Differential Diagnostics

  • Surgical Site Infection (SSI): Differentiated by purulent drainage without enteric/bilious fluid and absence of bowel tract communication on CT.
  • Abdominal Abscess: Differentiated by localized intra-abdominal fluid collection without a patent drainage tract to the skin.
  • Wound Dehiscence: Differentiated by separation of fascial layers with evisceration, but no active leakage of enteric contents (unless associated with bowel injury).

Management

  • Phase 1: Stabilization & Resuscitation (First-line):
    • IV Fluid Resuscitation: Aggressive isotonic fluids (e.g., Lactated Ringer’s) to replace volume losses, especially in high-output (>500 mL/day) ECFs.
    • Electrolyte Repletion: Prompt replacement of K+, Mg2+, and bicarbonate to correct metabolic acidosis.
    • Sepsis Control: Broad-spectrum IV antibiotics (e.g., Piperacillin/Tazobactam) and percutaneous drainage of any associated intra-abdominal abscesses.
    • Skin Protection: Wound care using specialized ostomy pouches, barrier creams, or negative pressure wound therapy (NPWT) to prevent chemical dermatitis.
  • Phase 2: Nutritional Optimization (Second-line):
    • Total Parenteral Nutrition (TPN): First-line nutritional support for high-output (>500 mL/day) fistulas or when enteral feeding increases output.
    • Bowel Rest: NPO status to reduce GI secretions and output.
    • Somatostatin Analogues (e.g., Octreotide): Used to reduce GI secretions and decrease time to spontaneous closure.
  • Phase 3: Definitive Intervention (Refractory):
    • Conservative Trial: Allow 4–6 weeks for spontaneous closure (highly likely in low-output, single-tract, non-radiated fistulas).
    • Surgical Resection (Definitive): Indicated if the fistula fails to close spontaneously after 6–12 weeks of optimal medical therapy, or if “FRIEND” factors are present.
      • FRIEND Mnemonic (factors preventing spontaneous closure): Foreign body, Radiation, Inflammatory bowel disease (CD) / Infection, Epithelialization of the tract, Neoplasm, Distal obstruction.

Complications

  • Severe Malnutrition: Rapid muscle wasting and cachexia due to large daily protein/caloric loss in bowel effluent.
  • Dehydration & Prerenal Azotemia: Caused by massive high-output fluid losses.
  • Electrolyte and Acid-Base Derangements: Severe hypokalemia, hypomagnesemia, and metabolic acidosis (due to loss of bicarbonate-rich pancreatic/biliary fluids).
  • Sepsis and Intra-abdominal Abscesses: Primary cause of mortality associated with fistulas.
  • Severe Necrotizing Dermatitis: Progressive destruction of abdominal wall skin from proteolytic enzymes in the effluent.

• _Dataset extract_
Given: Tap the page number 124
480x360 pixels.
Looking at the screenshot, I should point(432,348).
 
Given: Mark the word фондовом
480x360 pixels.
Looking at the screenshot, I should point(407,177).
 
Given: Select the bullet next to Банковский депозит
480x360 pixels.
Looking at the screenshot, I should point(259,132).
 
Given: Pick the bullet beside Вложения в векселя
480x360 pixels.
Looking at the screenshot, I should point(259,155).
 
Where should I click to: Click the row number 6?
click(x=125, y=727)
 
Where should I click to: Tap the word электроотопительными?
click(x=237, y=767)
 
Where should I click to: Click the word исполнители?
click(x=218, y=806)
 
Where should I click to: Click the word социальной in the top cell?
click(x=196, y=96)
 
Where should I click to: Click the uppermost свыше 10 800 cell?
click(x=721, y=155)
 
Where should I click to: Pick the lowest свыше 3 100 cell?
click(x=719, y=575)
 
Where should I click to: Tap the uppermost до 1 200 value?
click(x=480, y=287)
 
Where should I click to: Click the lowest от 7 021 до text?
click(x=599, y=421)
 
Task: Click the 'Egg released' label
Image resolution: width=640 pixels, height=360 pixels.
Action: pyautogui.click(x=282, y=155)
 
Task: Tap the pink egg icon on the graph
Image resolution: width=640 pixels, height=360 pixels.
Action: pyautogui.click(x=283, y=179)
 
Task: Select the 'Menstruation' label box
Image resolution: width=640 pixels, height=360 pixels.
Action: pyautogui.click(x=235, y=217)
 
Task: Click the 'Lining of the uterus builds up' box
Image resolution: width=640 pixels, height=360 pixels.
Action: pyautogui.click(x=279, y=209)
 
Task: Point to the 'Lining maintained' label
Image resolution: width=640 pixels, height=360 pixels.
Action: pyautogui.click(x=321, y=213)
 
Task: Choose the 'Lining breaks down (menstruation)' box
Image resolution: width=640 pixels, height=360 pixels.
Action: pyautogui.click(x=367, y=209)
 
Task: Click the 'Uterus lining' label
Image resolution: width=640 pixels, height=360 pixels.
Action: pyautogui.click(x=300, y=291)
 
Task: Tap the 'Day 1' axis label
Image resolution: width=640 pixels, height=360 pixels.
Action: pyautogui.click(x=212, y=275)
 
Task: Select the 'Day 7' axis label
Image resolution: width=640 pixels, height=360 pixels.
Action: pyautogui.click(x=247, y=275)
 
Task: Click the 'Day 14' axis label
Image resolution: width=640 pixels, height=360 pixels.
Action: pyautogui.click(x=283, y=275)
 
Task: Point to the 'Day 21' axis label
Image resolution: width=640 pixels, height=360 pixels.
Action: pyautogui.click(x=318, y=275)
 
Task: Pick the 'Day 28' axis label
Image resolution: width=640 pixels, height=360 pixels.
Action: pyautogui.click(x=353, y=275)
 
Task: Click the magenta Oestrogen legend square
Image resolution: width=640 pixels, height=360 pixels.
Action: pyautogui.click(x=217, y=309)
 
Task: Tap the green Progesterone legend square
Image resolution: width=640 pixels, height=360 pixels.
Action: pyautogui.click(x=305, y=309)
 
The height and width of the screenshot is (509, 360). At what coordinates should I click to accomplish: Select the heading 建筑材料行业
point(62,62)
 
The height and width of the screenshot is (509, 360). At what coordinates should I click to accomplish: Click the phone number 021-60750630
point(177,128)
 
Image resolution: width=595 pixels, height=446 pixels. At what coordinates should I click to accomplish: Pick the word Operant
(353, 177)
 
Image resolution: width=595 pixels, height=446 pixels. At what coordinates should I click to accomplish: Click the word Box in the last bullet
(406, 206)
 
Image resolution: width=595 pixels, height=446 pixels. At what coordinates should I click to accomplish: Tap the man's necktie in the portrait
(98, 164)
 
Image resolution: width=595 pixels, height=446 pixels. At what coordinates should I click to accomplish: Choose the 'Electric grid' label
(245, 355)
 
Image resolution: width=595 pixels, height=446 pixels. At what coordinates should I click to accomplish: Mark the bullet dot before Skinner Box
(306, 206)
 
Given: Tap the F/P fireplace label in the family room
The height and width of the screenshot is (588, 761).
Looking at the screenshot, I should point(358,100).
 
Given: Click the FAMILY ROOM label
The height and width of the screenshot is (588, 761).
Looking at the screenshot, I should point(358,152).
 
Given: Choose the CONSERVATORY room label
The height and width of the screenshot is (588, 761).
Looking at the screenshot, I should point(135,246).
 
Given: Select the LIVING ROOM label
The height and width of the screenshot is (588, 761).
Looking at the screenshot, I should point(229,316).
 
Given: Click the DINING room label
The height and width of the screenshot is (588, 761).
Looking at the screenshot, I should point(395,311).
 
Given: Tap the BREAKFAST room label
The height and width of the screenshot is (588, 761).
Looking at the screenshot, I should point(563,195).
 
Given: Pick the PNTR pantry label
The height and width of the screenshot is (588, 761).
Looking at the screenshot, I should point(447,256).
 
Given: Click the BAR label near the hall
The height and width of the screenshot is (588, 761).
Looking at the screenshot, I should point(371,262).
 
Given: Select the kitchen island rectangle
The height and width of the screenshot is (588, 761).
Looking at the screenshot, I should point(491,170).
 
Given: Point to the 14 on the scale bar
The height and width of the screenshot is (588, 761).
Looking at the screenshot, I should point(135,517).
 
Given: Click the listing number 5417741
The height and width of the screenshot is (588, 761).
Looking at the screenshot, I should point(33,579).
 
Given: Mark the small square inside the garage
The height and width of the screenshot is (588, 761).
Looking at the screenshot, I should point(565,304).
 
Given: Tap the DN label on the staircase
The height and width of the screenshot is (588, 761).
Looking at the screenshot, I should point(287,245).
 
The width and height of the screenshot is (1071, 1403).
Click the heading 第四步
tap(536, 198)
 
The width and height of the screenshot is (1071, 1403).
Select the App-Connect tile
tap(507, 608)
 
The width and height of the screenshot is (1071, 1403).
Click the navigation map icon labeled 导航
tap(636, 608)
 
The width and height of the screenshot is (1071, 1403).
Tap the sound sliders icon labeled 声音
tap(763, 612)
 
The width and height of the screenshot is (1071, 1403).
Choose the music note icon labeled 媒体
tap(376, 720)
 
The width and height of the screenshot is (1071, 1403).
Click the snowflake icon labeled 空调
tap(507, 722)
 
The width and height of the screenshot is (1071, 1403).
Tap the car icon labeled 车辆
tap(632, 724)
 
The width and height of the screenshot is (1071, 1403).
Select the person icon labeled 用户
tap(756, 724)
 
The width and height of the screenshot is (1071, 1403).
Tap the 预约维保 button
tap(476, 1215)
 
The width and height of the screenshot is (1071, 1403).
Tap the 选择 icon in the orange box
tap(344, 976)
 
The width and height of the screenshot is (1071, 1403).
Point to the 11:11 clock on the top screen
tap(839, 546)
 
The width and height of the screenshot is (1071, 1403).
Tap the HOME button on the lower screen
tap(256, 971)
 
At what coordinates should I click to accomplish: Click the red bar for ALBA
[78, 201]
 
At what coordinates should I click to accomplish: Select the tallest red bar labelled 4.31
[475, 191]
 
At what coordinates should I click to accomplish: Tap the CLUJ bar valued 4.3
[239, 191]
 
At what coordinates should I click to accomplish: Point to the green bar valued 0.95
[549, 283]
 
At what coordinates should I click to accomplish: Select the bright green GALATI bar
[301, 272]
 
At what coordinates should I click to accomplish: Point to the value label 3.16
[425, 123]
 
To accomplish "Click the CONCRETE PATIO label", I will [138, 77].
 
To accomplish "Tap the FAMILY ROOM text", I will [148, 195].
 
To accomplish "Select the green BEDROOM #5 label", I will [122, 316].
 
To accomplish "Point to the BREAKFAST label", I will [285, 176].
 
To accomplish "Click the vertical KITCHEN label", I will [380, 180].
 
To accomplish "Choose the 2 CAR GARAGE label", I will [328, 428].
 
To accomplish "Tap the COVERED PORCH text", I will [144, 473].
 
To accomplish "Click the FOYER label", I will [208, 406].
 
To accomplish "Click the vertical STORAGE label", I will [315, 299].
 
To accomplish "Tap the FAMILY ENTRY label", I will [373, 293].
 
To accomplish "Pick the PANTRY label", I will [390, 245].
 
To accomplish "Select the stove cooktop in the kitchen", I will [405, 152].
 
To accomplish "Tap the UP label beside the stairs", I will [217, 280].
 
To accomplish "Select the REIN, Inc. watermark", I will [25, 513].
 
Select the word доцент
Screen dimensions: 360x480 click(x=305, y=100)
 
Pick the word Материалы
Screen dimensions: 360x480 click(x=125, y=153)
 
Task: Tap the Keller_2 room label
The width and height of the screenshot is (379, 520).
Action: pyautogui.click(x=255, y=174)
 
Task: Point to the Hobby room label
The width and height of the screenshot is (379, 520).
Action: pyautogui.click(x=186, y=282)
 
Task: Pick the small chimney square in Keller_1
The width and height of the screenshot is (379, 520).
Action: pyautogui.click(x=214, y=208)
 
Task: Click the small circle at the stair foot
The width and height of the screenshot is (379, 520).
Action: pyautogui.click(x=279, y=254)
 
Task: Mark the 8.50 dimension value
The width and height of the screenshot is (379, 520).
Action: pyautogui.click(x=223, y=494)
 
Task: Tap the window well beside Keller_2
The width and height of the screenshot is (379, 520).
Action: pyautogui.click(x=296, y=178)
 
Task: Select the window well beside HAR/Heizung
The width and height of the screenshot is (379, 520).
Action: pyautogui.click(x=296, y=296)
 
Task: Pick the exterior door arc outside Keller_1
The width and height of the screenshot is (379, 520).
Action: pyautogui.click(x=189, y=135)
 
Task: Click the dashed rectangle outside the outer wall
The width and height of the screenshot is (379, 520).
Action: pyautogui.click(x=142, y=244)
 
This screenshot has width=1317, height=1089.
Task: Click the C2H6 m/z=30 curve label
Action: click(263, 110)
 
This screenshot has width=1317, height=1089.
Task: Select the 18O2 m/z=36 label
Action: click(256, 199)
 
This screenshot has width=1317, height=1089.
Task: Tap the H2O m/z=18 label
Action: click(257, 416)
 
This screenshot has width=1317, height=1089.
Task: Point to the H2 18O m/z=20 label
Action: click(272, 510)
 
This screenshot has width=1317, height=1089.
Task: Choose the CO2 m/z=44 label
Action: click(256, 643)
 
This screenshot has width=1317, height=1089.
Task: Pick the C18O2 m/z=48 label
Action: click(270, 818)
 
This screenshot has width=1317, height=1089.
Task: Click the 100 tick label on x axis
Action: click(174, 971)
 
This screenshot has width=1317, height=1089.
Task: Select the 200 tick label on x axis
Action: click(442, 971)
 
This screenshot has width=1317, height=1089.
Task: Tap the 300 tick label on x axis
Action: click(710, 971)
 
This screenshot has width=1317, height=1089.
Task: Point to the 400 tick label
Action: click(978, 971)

• _Work task_
From the text on fistula care above, print everything from "Complications" down to "bicarbonate-rich pancreatic/biliary fluids)." with no changes.

• _Your response_
Complications

  • Severe Malnutrition: Rapid muscle wasting and cachexia due to large daily protein/caloric loss in bowel effluent.
  • Dehydration & Prerenal Azotemia: Caused by massive high-output fluid losses.
  • Electrolyte and Acid-Base Derangements: Severe hypokalemia, hypomagnesemia, and metabolic acidosis (due to loss of bicarbonate-rich pancreatic/biliary fluids).